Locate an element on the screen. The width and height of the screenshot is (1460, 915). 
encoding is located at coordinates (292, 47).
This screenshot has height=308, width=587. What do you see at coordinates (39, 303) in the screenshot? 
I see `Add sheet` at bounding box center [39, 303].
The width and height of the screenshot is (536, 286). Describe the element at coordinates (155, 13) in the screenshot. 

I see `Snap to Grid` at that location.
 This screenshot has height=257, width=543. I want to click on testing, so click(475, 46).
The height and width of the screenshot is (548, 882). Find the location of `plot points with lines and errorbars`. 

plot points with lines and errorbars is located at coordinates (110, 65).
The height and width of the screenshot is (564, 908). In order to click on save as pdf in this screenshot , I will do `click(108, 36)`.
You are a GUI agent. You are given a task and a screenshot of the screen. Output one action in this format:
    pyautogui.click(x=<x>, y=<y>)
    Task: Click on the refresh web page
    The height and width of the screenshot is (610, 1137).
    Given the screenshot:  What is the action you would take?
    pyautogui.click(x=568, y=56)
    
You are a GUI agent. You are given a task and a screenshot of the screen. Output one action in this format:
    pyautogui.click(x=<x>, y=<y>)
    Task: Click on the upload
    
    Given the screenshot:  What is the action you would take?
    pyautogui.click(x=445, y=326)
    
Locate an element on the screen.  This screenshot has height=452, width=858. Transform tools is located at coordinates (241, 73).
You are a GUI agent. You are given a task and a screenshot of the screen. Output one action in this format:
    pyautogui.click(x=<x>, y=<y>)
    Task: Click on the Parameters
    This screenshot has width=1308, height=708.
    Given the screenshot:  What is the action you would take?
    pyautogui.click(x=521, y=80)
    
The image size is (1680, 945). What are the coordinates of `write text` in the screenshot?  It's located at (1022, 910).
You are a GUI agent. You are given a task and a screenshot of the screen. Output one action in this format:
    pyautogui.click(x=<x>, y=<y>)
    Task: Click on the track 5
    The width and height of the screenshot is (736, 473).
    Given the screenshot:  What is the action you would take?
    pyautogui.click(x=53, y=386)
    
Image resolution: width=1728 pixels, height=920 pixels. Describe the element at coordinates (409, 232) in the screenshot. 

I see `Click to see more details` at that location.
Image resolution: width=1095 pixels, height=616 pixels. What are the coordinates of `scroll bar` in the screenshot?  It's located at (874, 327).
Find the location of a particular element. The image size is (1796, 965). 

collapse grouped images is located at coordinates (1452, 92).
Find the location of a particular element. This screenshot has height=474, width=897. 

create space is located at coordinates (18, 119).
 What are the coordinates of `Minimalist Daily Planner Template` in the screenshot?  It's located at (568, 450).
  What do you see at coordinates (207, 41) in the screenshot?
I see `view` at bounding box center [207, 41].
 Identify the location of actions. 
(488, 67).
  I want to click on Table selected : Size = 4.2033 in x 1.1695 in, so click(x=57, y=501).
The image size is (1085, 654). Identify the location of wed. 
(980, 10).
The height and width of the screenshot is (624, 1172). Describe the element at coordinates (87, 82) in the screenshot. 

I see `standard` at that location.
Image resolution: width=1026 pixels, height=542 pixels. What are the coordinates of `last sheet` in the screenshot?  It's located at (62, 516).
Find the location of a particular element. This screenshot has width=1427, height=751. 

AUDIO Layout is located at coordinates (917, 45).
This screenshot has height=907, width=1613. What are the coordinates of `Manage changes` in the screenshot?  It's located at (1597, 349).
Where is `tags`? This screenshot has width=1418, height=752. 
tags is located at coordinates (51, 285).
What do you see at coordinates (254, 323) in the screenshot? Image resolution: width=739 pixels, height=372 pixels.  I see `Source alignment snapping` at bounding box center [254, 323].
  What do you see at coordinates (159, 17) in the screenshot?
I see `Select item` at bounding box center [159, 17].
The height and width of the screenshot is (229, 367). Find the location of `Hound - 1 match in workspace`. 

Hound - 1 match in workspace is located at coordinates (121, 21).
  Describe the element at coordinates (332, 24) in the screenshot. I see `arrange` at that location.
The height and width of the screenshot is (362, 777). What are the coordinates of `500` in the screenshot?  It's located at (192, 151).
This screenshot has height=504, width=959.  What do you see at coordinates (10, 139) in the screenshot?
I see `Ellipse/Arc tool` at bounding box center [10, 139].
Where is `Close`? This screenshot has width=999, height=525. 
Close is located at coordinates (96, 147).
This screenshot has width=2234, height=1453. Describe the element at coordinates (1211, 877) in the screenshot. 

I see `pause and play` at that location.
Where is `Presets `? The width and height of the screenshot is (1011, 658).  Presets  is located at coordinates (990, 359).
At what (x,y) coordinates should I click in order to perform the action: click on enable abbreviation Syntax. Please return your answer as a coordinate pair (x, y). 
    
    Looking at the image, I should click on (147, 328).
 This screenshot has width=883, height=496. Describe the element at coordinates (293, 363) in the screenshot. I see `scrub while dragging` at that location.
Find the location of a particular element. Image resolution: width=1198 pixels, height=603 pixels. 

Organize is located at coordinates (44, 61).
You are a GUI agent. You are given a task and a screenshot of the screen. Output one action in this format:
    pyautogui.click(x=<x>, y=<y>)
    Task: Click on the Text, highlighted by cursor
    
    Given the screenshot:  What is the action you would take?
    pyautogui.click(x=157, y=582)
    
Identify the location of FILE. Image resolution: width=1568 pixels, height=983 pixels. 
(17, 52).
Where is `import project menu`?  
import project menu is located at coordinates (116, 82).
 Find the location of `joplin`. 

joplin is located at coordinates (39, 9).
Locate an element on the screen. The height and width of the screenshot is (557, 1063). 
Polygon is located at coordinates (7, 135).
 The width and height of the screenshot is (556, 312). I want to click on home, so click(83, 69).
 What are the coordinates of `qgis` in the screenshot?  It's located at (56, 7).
━━━━
▶ **PROMPT**: Please swap "GUI agent" for "desktop assistant" throughout these records and give them again with everything else unchanged.

▶ **RESULT OF THE EXERCISE**:
Locate an element on the screen. The width and height of the screenshot is (1460, 915). 
encoding is located at coordinates (292, 47).
This screenshot has height=308, width=587. What do you see at coordinates (39, 303) in the screenshot? 
I see `Add sheet` at bounding box center [39, 303].
The width and height of the screenshot is (536, 286). Describe the element at coordinates (155, 13) in the screenshot. 

I see `Snap to Grid` at that location.
 This screenshot has height=257, width=543. I want to click on testing, so click(475, 46).
The height and width of the screenshot is (548, 882). Find the location of `plot points with lines and errorbars`. 

plot points with lines and errorbars is located at coordinates (110, 65).
The height and width of the screenshot is (564, 908). In order to click on save as pdf in this screenshot , I will do `click(108, 36)`.
You are a desktop assistant. You are given a task and a screenshot of the screen. Output one action in this format:
    pyautogui.click(x=<x>, y=<y>)
    Task: Click on the refresh web page
    The height and width of the screenshot is (610, 1137).
    Given the screenshot:  What is the action you would take?
    pyautogui.click(x=568, y=56)
    
You are a desktop assistant. You are given a task and a screenshot of the screen. Output one action in this format:
    pyautogui.click(x=<x>, y=<y>)
    Task: Click on the upload
    
    Given the screenshot:  What is the action you would take?
    pyautogui.click(x=445, y=326)
    
Locate an element on the screen.  This screenshot has height=452, width=858. Transform tools is located at coordinates (241, 73).
You are a desktop assistant. You are given a task and a screenshot of the screen. Output one action in this format:
    pyautogui.click(x=<x>, y=<y>)
    Task: Click on the Parameters
    This screenshot has width=1308, height=708.
    Given the screenshot:  What is the action you would take?
    pyautogui.click(x=521, y=80)
    
The image size is (1680, 945). What are the coordinates of `write text` in the screenshot?  It's located at (1022, 910).
You are a desktop assistant. You are given a task and a screenshot of the screen. Output one action in this format:
    pyautogui.click(x=<x>, y=<y>)
    Task: Click on the track 5
    The width and height of the screenshot is (736, 473).
    Given the screenshot:  What is the action you would take?
    pyautogui.click(x=53, y=386)
    
Image resolution: width=1728 pixels, height=920 pixels. Describe the element at coordinates (409, 232) in the screenshot. 

I see `Click to see more details` at that location.
Image resolution: width=1095 pixels, height=616 pixels. What are the coordinates of `scroll bar` in the screenshot?  It's located at (874, 327).
Find the location of a particular element. The image size is (1796, 965). 

collapse grouped images is located at coordinates (1452, 92).
Find the location of a particular element. This screenshot has height=474, width=897. 

create space is located at coordinates (18, 119).
 What are the coordinates of `Minimalist Daily Planner Template` in the screenshot?  It's located at (568, 450).
  What do you see at coordinates (207, 41) in the screenshot?
I see `view` at bounding box center [207, 41].
 Identify the location of actions. 
(488, 67).
  I want to click on Table selected : Size = 4.2033 in x 1.1695 in, so click(x=57, y=501).
The image size is (1085, 654). Identify the location of wed. 
(980, 10).
The height and width of the screenshot is (624, 1172). Describe the element at coordinates (87, 82) in the screenshot. 

I see `standard` at that location.
Image resolution: width=1026 pixels, height=542 pixels. What are the coordinates of `last sheet` in the screenshot?  It's located at (62, 516).
Find the location of a particular element. This screenshot has width=1427, height=751. 

AUDIO Layout is located at coordinates (917, 45).
This screenshot has height=907, width=1613. What are the coordinates of `Manage changes` in the screenshot?  It's located at (1597, 349).
Where is `tags`? This screenshot has width=1418, height=752. 
tags is located at coordinates (51, 285).
What do you see at coordinates (254, 323) in the screenshot? Image resolution: width=739 pixels, height=372 pixels.  I see `Source alignment snapping` at bounding box center [254, 323].
  What do you see at coordinates (159, 17) in the screenshot?
I see `Select item` at bounding box center [159, 17].
The height and width of the screenshot is (229, 367). Find the location of `Hound - 1 match in workspace`. 

Hound - 1 match in workspace is located at coordinates (121, 21).
  Describe the element at coordinates (332, 24) in the screenshot. I see `arrange` at that location.
The height and width of the screenshot is (362, 777). What are the coordinates of `500` in the screenshot?  It's located at (192, 151).
This screenshot has height=504, width=959.  What do you see at coordinates (10, 139) in the screenshot?
I see `Ellipse/Arc tool` at bounding box center [10, 139].
Where is `Close`? This screenshot has width=999, height=525. 
Close is located at coordinates (96, 147).
This screenshot has width=2234, height=1453. Describe the element at coordinates (1211, 877) in the screenshot. 

I see `pause and play` at that location.
Where is `Presets `? The width and height of the screenshot is (1011, 658).  Presets  is located at coordinates (990, 359).
At what (x,y) coordinates should I click in order to perform the action: click on enable abbreviation Syntax. Please return your answer as a coordinate pair (x, y). 
    
    Looking at the image, I should click on (147, 328).
 This screenshot has width=883, height=496. Describe the element at coordinates (293, 363) in the screenshot. I see `scrub while dragging` at that location.
Find the location of a particular element. Image resolution: width=1198 pixels, height=603 pixels. 

Organize is located at coordinates (44, 61).
You are a desktop assistant. You are given a task and a screenshot of the screen. Output one action in this format:
    pyautogui.click(x=<x>, y=<y>)
    Task: Click on the Text, highlighted by cursor
    
    Given the screenshot:  What is the action you would take?
    pyautogui.click(x=157, y=582)
    
Identify the location of FILE. Image resolution: width=1568 pixels, height=983 pixels. 
(17, 52).
Where is `import project menu`?  
import project menu is located at coordinates (116, 82).
 Find the location of `joplin`. 

joplin is located at coordinates (39, 9).
Locate an element on the screen. The height and width of the screenshot is (557, 1063). 
Polygon is located at coordinates (7, 135).
 The width and height of the screenshot is (556, 312). I want to click on home, so click(83, 69).
 What are the coordinates of `qgis` in the screenshot?  It's located at (56, 7).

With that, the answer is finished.